Preek bij de bisschoppenvergadering
Het gaat om de binnenkant
Op dinsdag 13 oktober vond in Utrecht de maandelijkse bisschoppenvergadering plaats. Na een lange dag van vergaderen over talrijke onderwerpen, vierden we gezamenlijk - zoals gebruikelijk - de vespers en de heilige Eucharistie. Bij die gelegenheid heb ik de onderstaande homilie gehouden.
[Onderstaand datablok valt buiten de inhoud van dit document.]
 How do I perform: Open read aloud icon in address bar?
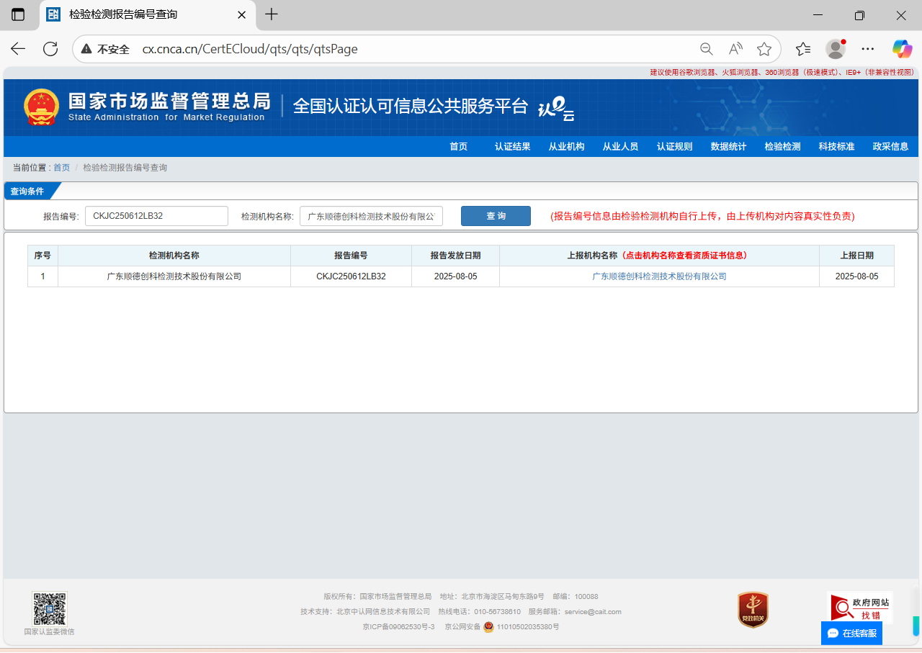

De bisschoppenvergadering vindt maandelijks gewoonlijk op de tweede dinsdag van de maand plaats in het huis van de aartsbisschop aan de Maliebaan in Utrecht.
Homilie
Jezus spreekt vandaag
tot de Farizeeën en tot ons
over de buitenkant en de binnenkant.
Die binnenkant gaat over wie wij zijn
als mens en gelovige:
wat is het hart van ons bestaan?
Luisteren naar de Geest
De retraite, stille dagen, geestelijke leiding en de meditatie
zijn in de priesteropleiding
daarvoor gewoonlijk de meest belangrijke momenten.
We hebben dat zelf vermoedelijk
ook wel zo ervaren
en eigenlijk merken we dat vermoedelijk nog steeds
al heeft met name de geestelijke leiding
in de loop van ons leven als priester en bisschop
vermoedelijk een andere plaats en betekenis gekregen.
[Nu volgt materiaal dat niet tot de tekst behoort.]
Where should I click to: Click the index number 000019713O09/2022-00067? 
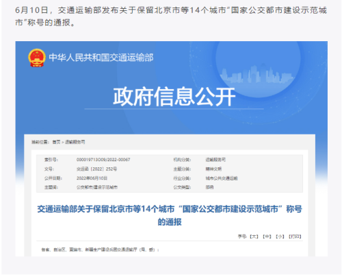point(103,160)
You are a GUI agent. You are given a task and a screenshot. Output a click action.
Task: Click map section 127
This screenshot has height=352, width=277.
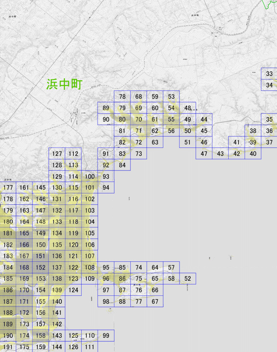(57, 153)
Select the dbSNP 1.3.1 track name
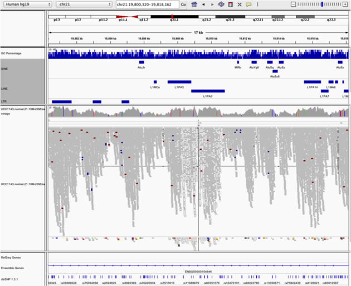Screen dimensions: 351x286 coord(11,277)
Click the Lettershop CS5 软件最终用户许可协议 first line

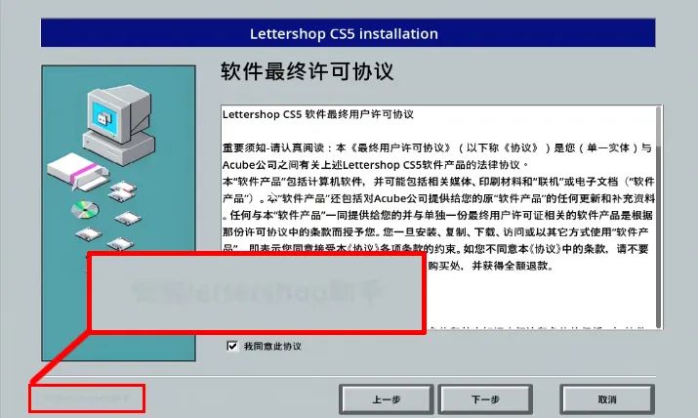(318, 114)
Tegen het licht van hun groei en ontwikkeling
zijn meditatie, stilte en geestelijke leiding
voor een seminarist
uiteindelijk zelfs belangrijker
dan getijdengebed of rozenkrans.
Dit is omdat zij door de meditatie
er toe wordt gebracht
persoonlijk, direct naar God te gaan.
Ook al zal een vers van een psalm
van het getijdengebed bijvoorbeeld
ook ons hart kunnen raken,
het luisteren naar de werking van de heilige Geest
krijgt in de stilte van meditatie en retraite
toch wel op een bijzondere manier gestalte.
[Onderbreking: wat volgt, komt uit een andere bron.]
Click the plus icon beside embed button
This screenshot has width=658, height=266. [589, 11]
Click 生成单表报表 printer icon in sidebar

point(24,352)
Hij laat mij niet meer los...
Daar ontstaat de innerlijke zekerheid
dat Hij je niet meer loslaat
en dat je Hem niet meer los kunt laten.
Het is een heel directe manier
om - als je je ervoor open stelt -
je hart en heel je leven
van het evangelie
en van Jezus’ tegenwoordigheid
te laten doordesemen.
Gebeden die we "doen"...
In zekere zin
kunnen getijdengebed en rozenkrans daarentegen
iets gemakkelijks hebben:
we hebben iets gepresteerd,
we hebben iets gedaan.
Dat kan iets formalistisch krijgen
al is zeker in dorre tijden
de gebedsstroom van het brevier
zeer belangrijk om ons
in de bedding van het gebed te houden.
Niets doen...
Als we de meditatie doen
kun we de indruk krijgen
dat we niets hebben gedaan.
We zijn als die boer
in de kerk van de pastoor van Ars,
die zei:
Hij kijkt naar Mij
en ik kijk naar Hem.
We openen ons heel concreet
om ons met de hulp van Gods genade
te vormen naar het evangelie.
Maar dat is meer een werk
dat Hij in ons verricht,
meer dan dat wijzelf iets “doen”.
De woorden van het evangelie
kunnen zelfs bijna alleen
diep in ons vallen
als we ”terug geschakeld” zijn,
tamelijk passief zijn, ontvankelijk;
hier wordt meer bewerkt
als het langzaam gaat,
als we er tijd voor nemen.
Voor de drukke mensen die wij zijn
vraagt het al iets
om het brevier in te plannen.
Toch is het vaak gemakkelijker
het brevier te bidden
dan de meditatie te doen.
Jezus doet de wassingen niet
Jezus bezoekt vandaag dus een Farizeeër
die Hem heeft uitgenodigd voor de maaltijd.
Jezus verricht de wassingen niet,
luidt diens verwijt.
Het waren bepaalde rituele wassingen
die volgens Farizeïsche overlevering
waren voorgeschreven
maar niet in het Oude Testament waren bevolen.
Jezus verricht ze niet,
blijkbaar om aan te kunnen geven
dat je niet voor de buitenkant moet leven,
niet in formalisme moet vervallen,
maar dat het om de binnenkant gaat.
De binnenkant
Laten we duidelijk zijn:
Jezus veroordeelt die praktijken niet,
Hij geeft slechts aan
dat ze niet de kern vormen,
dat het om iets anders gaat.
De buitenkant is maar de buitenkant,
wezenlijk is de binnenkant.
Het gaat erom of we leven vanuit ons geloof,
of onze band met de Heer
de levende leidraad is,
of we een goed mens zijn;
het gaat erom of we innerlijk trouw zijn
aan Hem
en niet zozeer om het doen van dingen,
hoe goed en hoe belangrijk
die ook kunnen zijn.
We kunnen gemakkelijk tot formalisme vervallen,
bijvoorbeeld door op een bepaalde, bijna politieke manier
bezig te zijn met zaken van Kerk en geloof.
Op die manier ermee bezig zijn
kan een oorzaak zijn
dat we in een niet-louterende dorheid belanden,
omdat de Geest uit onze overwegingen,
ons denken en spreken verdwijnt.
Het gaat om de binnenkant,
zegt ons vandaag de Heer,
daar moet het vanuit komen.
Dan wordt de buitenkant vanzelf rein.